From the records below, work out how many lines contain "column". Reply with that number alone.

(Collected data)

--

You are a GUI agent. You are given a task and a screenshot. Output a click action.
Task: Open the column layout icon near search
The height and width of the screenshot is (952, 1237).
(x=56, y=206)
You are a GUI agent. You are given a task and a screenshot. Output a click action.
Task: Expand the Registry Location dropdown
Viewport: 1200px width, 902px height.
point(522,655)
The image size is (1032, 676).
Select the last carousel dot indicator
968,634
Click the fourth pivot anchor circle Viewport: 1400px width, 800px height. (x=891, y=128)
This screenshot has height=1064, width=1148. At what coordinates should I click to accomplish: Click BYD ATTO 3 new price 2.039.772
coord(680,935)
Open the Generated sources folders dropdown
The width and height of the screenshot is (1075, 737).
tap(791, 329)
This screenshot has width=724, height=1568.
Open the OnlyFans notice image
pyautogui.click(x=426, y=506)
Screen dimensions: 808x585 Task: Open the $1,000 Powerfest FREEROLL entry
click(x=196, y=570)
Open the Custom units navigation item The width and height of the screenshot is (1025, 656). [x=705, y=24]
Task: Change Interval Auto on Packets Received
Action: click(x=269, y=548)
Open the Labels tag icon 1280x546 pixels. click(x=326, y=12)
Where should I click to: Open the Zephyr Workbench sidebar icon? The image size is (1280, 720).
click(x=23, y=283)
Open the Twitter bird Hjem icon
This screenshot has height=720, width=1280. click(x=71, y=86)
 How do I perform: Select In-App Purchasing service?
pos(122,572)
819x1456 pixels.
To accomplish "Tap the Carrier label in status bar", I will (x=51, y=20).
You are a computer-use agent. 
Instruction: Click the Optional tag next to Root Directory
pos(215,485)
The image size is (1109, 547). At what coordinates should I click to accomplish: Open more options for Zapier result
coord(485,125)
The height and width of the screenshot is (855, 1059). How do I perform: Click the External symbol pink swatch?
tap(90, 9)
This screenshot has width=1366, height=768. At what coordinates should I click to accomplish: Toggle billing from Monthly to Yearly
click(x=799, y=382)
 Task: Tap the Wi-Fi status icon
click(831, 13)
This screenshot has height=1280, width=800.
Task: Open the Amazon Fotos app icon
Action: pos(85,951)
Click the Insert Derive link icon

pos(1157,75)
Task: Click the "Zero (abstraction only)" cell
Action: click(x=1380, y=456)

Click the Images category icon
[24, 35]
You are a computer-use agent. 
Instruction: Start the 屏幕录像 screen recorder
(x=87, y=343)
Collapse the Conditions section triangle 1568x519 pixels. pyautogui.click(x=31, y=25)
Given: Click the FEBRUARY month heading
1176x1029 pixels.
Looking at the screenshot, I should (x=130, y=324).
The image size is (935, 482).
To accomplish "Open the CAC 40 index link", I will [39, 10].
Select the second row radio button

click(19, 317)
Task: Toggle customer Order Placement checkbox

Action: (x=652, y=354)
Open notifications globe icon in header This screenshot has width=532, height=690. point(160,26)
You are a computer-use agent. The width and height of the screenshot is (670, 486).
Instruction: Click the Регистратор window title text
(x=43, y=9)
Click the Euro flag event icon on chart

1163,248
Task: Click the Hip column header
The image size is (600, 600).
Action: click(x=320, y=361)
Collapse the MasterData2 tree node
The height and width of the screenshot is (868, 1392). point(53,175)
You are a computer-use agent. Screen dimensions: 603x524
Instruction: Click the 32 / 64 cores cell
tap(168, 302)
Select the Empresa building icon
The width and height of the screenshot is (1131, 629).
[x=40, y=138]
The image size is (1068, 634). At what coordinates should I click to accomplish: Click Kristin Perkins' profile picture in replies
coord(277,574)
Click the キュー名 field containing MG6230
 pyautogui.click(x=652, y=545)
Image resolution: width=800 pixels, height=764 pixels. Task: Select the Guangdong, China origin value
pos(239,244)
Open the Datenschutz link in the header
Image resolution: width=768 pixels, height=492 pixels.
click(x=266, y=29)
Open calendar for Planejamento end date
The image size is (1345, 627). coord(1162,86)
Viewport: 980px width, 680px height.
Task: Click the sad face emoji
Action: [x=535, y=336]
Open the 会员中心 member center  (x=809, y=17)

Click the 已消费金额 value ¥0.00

--

WRITTEN SOLUTION:
2